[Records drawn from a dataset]
[Start of Attachment]

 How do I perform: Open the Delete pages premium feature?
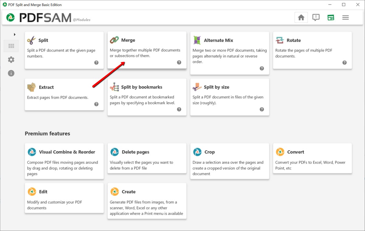(x=147, y=158)
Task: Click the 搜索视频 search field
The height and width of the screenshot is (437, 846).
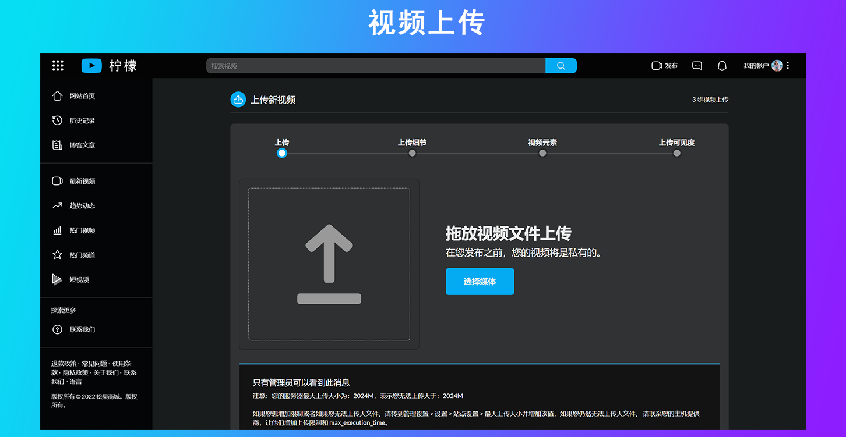Action: click(376, 66)
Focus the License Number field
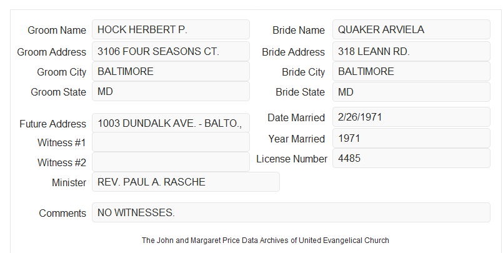Image resolution: width=503 pixels, height=253 pixels. click(x=411, y=158)
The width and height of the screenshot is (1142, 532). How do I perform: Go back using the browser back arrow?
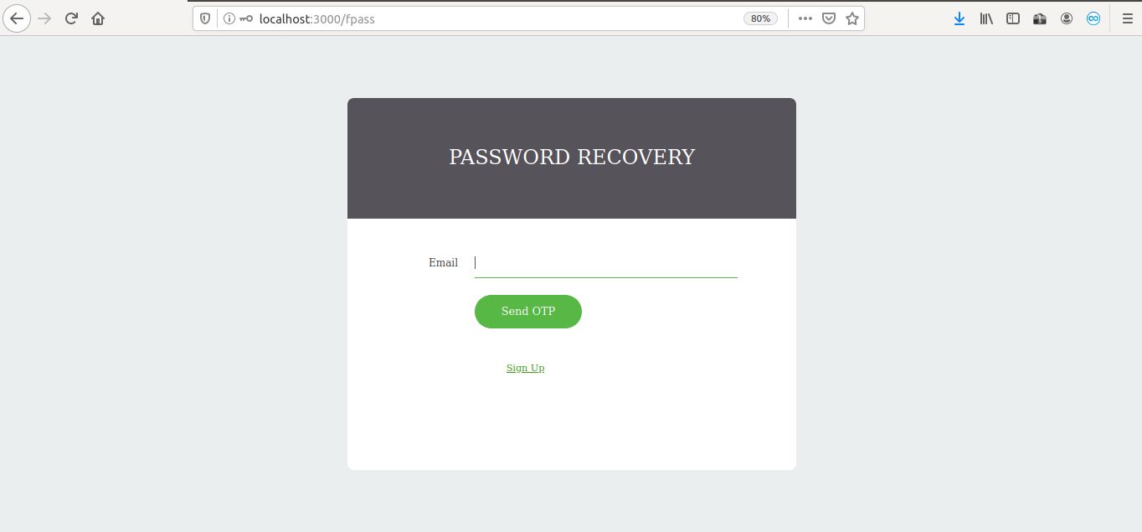click(x=17, y=18)
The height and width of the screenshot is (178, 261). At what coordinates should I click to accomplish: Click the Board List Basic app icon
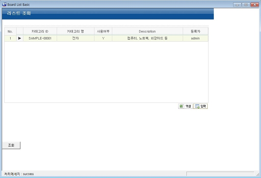click(x=4, y=5)
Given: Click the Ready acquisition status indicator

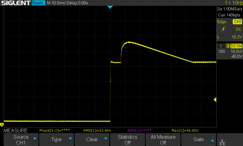Looking at the screenshot, I should pos(38,3).
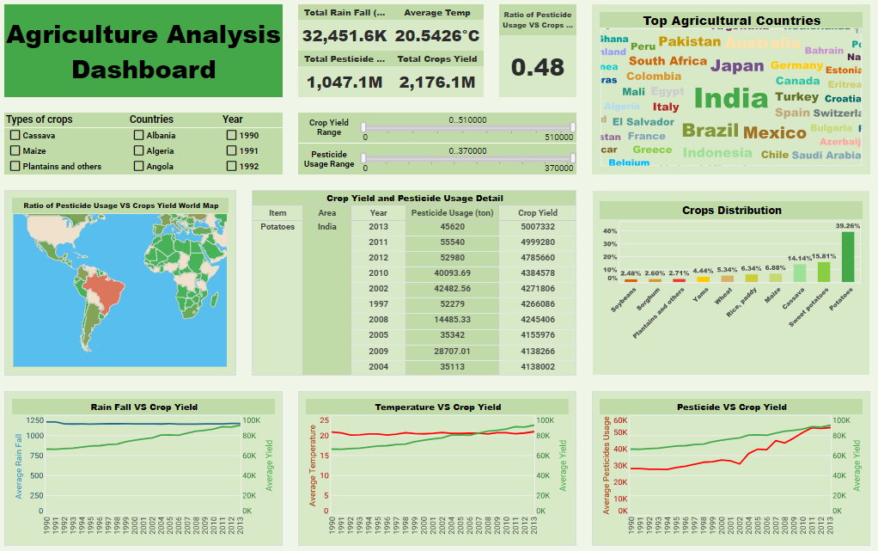
Task: Tick the Maize checkbox
Action: click(15, 150)
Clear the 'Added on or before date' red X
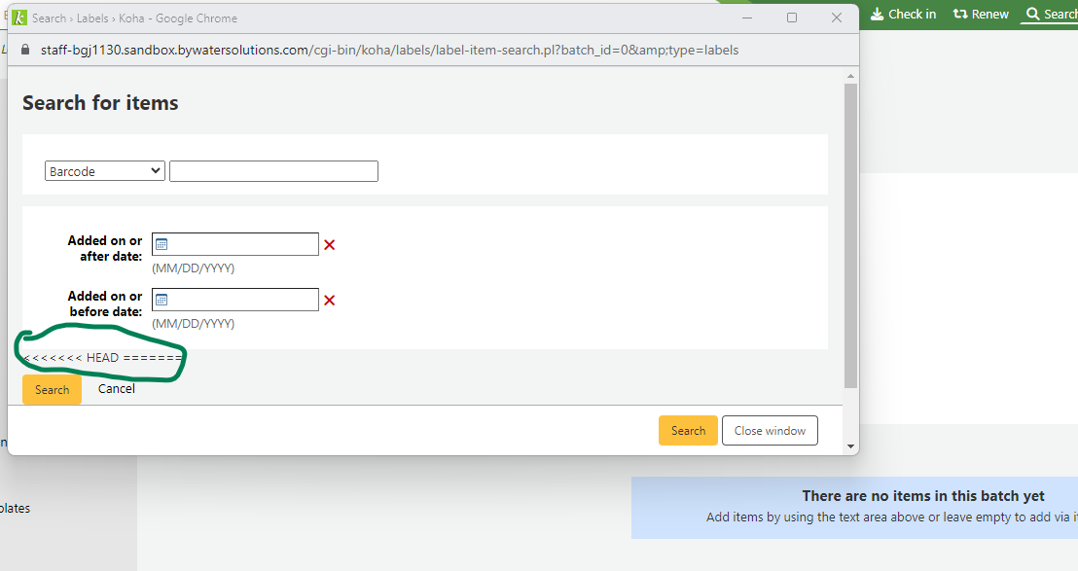Screen dimensions: 1078x571 329,301
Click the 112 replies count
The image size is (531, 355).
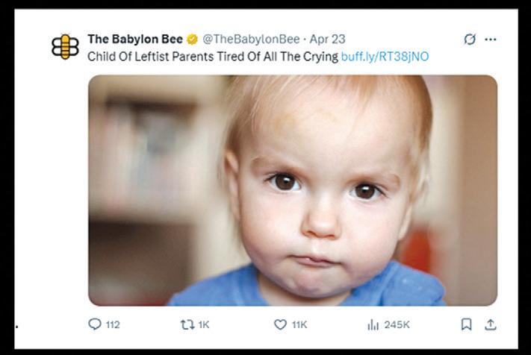coord(113,325)
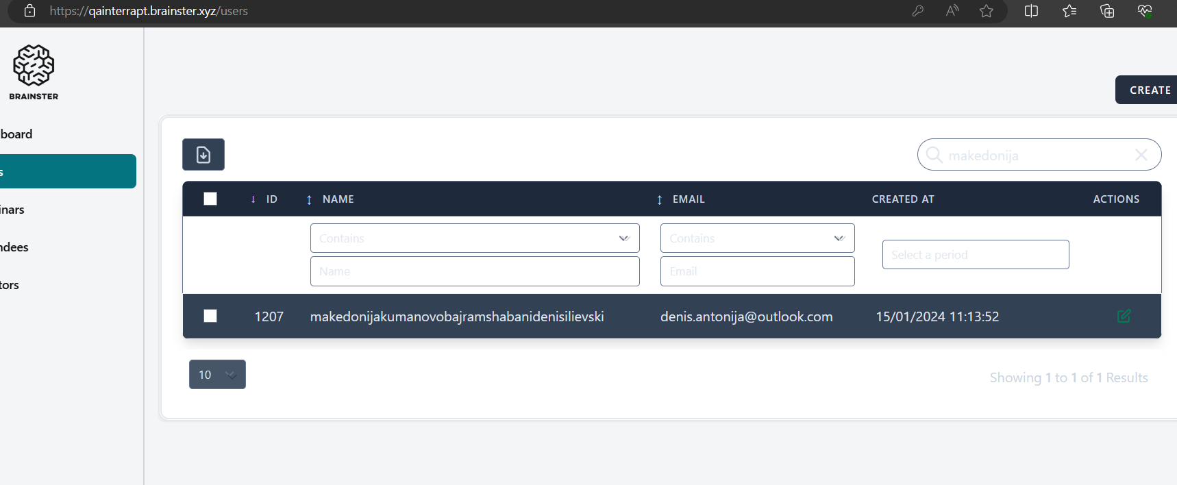Click the password key icon in address bar

click(x=918, y=11)
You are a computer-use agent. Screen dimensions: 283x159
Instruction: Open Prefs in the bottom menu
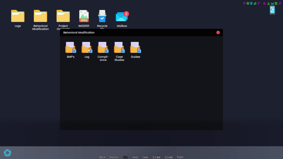(180, 157)
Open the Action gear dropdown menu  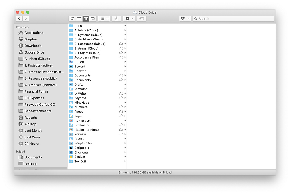pyautogui.click(x=129, y=18)

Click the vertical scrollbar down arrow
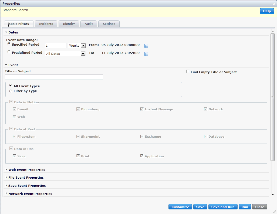tap(273, 195)
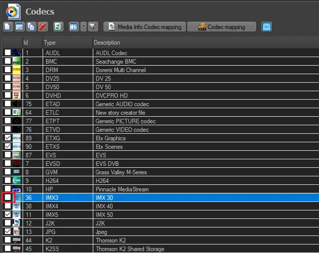This screenshot has width=319, height=253.
Task: Click the new codec document icon
Action: coord(8,27)
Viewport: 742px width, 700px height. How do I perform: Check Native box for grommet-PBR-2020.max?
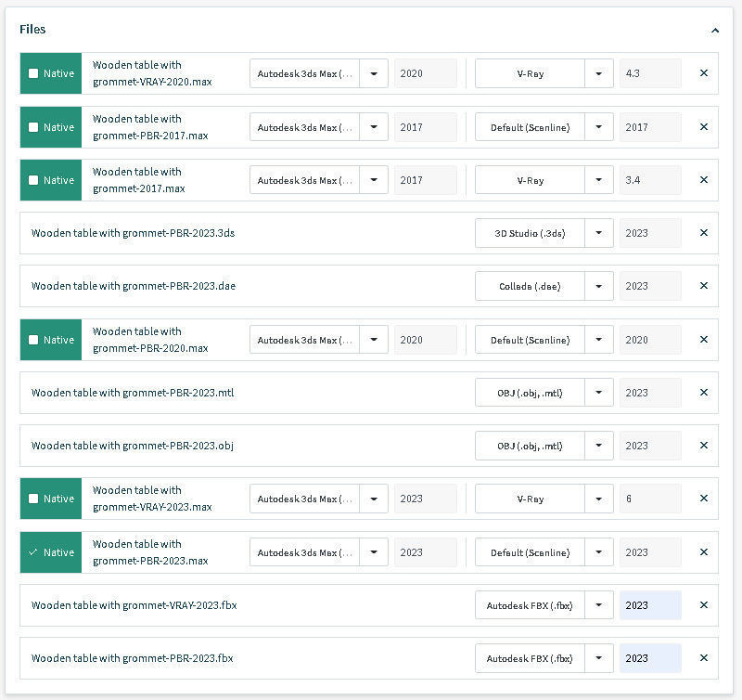[x=33, y=340]
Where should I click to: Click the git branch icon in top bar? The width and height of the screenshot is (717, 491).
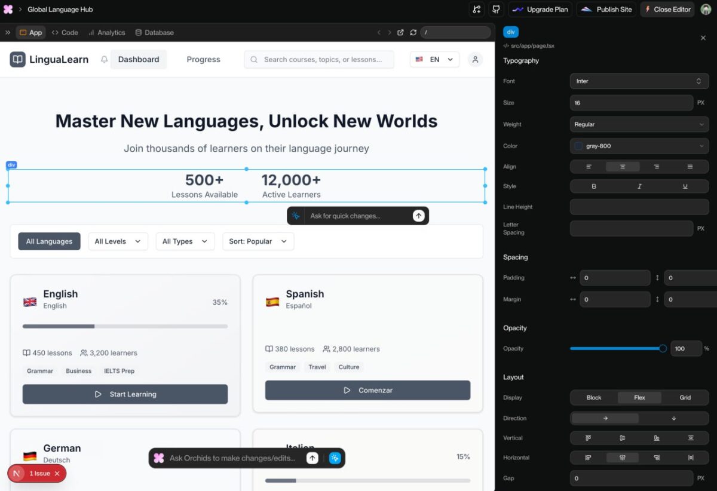point(476,10)
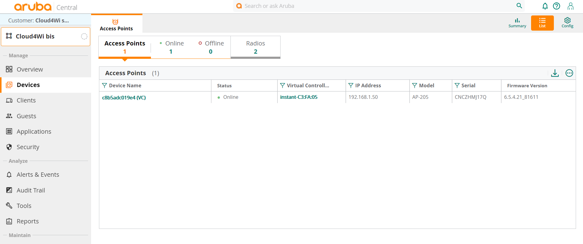Open device c8b5adc019e4 (VC) link
The image size is (583, 244).
(x=124, y=98)
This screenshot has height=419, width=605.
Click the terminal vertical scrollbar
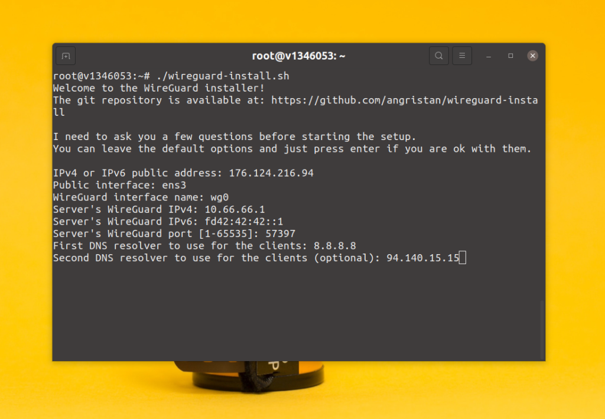(542, 330)
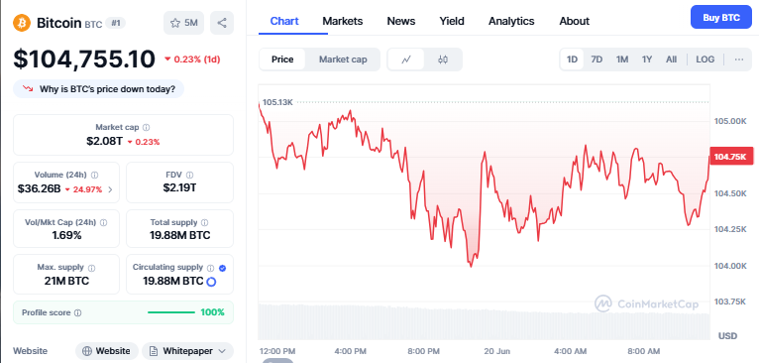The height and width of the screenshot is (363, 759).
Task: Select the 7D time range
Action: pyautogui.click(x=596, y=60)
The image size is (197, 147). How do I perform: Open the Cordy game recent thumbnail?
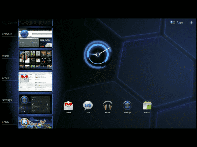pos(35,123)
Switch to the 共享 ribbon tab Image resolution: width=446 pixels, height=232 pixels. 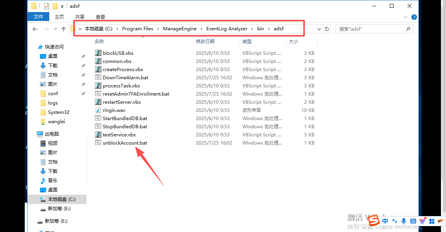click(80, 17)
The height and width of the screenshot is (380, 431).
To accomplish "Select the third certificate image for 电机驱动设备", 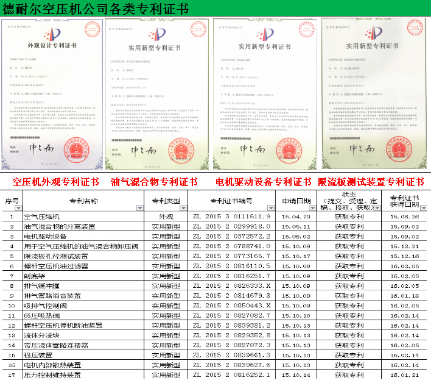I will tap(265, 95).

[End of Attachment]

All that should appear in the answer is the lines above from the line with "Clear the 'Added on or before date' red X" through the line with "You are a computer-use", retyped exactly, pictures left out.

Clear the 'Added on or before date' red X
Screen dimensions: 1078x571 329,301
Click the 112 replies count
The image size is (531, 355).
coord(113,325)
Click the password key icon in address bar

click(x=918, y=11)
You are a computer-use agent. Screen dimensions: 283x159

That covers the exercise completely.